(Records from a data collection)
• • • •
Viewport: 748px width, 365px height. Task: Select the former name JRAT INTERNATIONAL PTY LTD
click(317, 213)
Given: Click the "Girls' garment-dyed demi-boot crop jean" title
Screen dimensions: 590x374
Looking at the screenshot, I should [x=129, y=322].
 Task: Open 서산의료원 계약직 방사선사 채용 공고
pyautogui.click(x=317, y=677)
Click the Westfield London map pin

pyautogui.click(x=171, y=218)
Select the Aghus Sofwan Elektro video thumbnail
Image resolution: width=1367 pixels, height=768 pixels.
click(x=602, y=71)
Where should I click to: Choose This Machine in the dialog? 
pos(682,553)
• • • •
YOUR TASK: Rewrite the records above as a numbered list, leaving out the blank lines.

SOLUTION TO THIS TASK:
1. Viewport: 748px width, 365px height. Task: Select the former name JRAT INTERNATIONAL PTY LTD
2. click(317, 213)
3. Given: Click the "Girls' garment-dyed demi-boot crop jean" title
4. Screen dimensions: 590x374
5. Looking at the screenshot, I should [x=129, y=322].
6.  Task: Open 서산의료원 계약직 방사선사 채용 공고
7. pyautogui.click(x=317, y=677)
8. Click the Westfield London map pin
9. pyautogui.click(x=171, y=218)
10. Select the Aghus Sofwan Elektro video thumbnail
11. Image resolution: width=1367 pixels, height=768 pixels.
12. click(x=602, y=71)
13. Where should I click to: Choose This Machine in the dialog? 
14. pos(682,553)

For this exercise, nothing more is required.